Decomposing B_{ij} into Symmetric and Antisymmetric Tensors

[JohanL]

show that $$B_{ij}$$ can be written as the sum of a symmetric tensor
$$B^S_{ij}$$ and an antisymmetric tensor $$B^A_{ij}$$

i don't know how to do this one.
for a symmetric tensor we have
$$B^S_{ij} = B^S_{ji}$$

and for an antisymmetric tensor we have
$$B^A_{ij} = -B^A_{ji}$$

the only thing my book says is that the sum should be a tensor of the same type.

 

[robphy]

Hint:
define the "symmetric part of B" to be
$$(B_{ij})^S = \frac{1}{2}\left(B_{ij}+ B_{ji}\right)$$
... quite analogous to defining the "real part of a complex number z" as (z+z*)/2. [Check for yourself that this "symmetric part" is truly symmetric.]

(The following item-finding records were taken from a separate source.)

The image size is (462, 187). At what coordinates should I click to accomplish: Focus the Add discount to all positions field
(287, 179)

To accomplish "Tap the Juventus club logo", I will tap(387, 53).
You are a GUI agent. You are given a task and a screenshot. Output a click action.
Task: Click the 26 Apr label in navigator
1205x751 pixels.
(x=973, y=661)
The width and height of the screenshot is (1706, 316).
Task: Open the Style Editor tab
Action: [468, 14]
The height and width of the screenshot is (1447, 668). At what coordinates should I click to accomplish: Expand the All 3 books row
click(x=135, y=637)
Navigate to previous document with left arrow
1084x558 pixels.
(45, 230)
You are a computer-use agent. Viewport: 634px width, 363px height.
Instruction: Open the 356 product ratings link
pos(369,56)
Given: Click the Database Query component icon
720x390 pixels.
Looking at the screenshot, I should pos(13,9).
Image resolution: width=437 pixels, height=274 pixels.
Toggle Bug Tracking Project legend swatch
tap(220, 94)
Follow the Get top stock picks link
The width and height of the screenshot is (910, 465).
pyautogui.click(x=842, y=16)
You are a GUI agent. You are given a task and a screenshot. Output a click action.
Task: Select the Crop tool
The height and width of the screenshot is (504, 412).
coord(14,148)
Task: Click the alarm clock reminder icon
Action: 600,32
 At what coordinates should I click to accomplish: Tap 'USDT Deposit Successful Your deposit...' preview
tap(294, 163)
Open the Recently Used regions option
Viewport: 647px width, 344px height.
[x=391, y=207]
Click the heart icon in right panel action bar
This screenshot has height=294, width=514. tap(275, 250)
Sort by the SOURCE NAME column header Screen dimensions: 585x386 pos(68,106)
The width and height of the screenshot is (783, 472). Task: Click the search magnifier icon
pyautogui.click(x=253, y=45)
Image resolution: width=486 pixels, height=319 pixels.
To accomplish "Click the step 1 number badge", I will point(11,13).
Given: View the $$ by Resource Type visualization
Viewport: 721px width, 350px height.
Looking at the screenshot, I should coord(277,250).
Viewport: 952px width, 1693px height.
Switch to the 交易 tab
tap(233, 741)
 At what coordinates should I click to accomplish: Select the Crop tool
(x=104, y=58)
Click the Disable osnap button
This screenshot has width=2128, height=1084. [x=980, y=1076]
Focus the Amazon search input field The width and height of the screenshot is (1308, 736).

I'm sure you can finish the rest.

 

[thepatientmental]

To decompose a tensor B_{ij} into its symmetric and antisymmetric parts, we can use the following formula:

B_{ij} = \frac{1}{2}(B_{ij} + B_{ji}) + \frac{1}{2}(B_{ij} - B_{ji})

Let's call the first term on the right-hand side B^S_{ij} and the second term B^A_{ij}. It is clear that B^S_{ij} is symmetric, since it is the sum of two symmetric tensors. Similarly, B^A_{ij} is antisymmetric, since it is the difference of two antisymmetric tensors.

To show that B_{ij} can be written as the sum of B^S_{ij} and B^A_{ij}, we can simply substitute the expressions for B^S_{ij} and B^A_{ij} into the original formula:

B_{ij} = \frac{1}{2}(B_{ij} + B_{ji}) + \frac{1}{2}(B_{ij} - B_{ji})

= \frac{1}{2}B_{ij} + \frac{1}{2}B_{ji} + \frac{1}{2}B_{ij} - \frac{1}{2}B_{ji}

= B_{ij}

Thus, we have shown that B_{ij} can be decomposed into its symmetric and antisymmetric parts, B^S_{ij} and B^A_{ij}. This decomposition is useful in many applications, as it allows us to break down a complex tensor into simpler, more manageable components.